• _Task description_
A single stretch of the material below is to be transcribed exactly, starting at the line with "The image size" and ending after the line with "You are a computer-use agent. The".

• _Data to use_
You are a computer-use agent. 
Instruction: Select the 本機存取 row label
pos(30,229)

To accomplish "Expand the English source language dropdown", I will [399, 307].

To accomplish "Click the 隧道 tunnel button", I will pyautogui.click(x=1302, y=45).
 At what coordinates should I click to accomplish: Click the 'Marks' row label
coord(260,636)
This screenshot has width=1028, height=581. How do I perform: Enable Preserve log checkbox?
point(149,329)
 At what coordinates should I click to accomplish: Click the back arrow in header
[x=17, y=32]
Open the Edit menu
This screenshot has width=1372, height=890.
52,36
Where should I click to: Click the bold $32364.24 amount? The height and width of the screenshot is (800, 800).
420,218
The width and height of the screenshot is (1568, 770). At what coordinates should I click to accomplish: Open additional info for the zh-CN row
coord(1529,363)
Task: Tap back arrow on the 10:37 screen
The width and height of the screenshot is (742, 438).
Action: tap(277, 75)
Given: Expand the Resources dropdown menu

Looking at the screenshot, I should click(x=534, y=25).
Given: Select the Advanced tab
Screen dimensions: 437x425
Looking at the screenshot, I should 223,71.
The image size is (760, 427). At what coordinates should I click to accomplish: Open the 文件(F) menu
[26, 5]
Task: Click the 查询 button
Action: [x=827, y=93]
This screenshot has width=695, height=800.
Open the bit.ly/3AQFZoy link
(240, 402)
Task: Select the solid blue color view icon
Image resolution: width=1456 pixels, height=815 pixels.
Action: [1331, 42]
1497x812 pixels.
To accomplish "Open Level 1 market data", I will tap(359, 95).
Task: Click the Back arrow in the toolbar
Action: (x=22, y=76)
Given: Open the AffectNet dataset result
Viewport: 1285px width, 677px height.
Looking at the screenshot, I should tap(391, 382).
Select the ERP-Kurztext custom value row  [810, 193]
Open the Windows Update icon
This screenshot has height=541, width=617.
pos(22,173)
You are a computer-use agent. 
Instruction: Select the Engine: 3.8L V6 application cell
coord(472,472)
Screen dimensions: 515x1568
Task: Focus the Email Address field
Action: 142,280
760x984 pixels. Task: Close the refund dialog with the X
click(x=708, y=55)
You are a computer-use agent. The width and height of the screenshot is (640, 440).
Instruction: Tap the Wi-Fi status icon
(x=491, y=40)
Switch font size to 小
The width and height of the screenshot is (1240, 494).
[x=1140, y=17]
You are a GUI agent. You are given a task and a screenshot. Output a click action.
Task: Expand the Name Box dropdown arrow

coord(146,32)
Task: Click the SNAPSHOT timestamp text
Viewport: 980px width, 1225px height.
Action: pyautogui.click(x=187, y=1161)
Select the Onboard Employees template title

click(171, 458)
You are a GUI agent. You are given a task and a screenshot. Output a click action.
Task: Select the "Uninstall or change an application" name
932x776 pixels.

• _Answer box_
The image size is (760, 427). At what coordinates should I click to accomplish: Open the 文件(F) menu
[26, 5]
Task: Click the 查询 button
Action: [x=827, y=93]
This screenshot has width=695, height=800.
Open the bit.ly/3AQFZoy link
(240, 402)
Task: Select the solid blue color view icon
Image resolution: width=1456 pixels, height=815 pixels.
Action: [1331, 42]
1497x812 pixels.
To accomplish "Open Level 1 market data", I will tap(359, 95).
Task: Click the Back arrow in the toolbar
Action: (x=22, y=76)
Given: Open the AffectNet dataset result
Viewport: 1285px width, 677px height.
Looking at the screenshot, I should tap(391, 382).
Select the ERP-Kurztext custom value row  [810, 193]
Open the Windows Update icon
This screenshot has height=541, width=617.
pos(22,173)
You are a computer-use agent. 
Instruction: Select the Engine: 3.8L V6 application cell
coord(472,472)
Screen dimensions: 515x1568
Task: Focus the Email Address field
Action: 142,280
760x984 pixels. Task: Close the refund dialog with the X
click(x=708, y=55)
You are a computer-use agent. The width and height of the screenshot is (640, 440).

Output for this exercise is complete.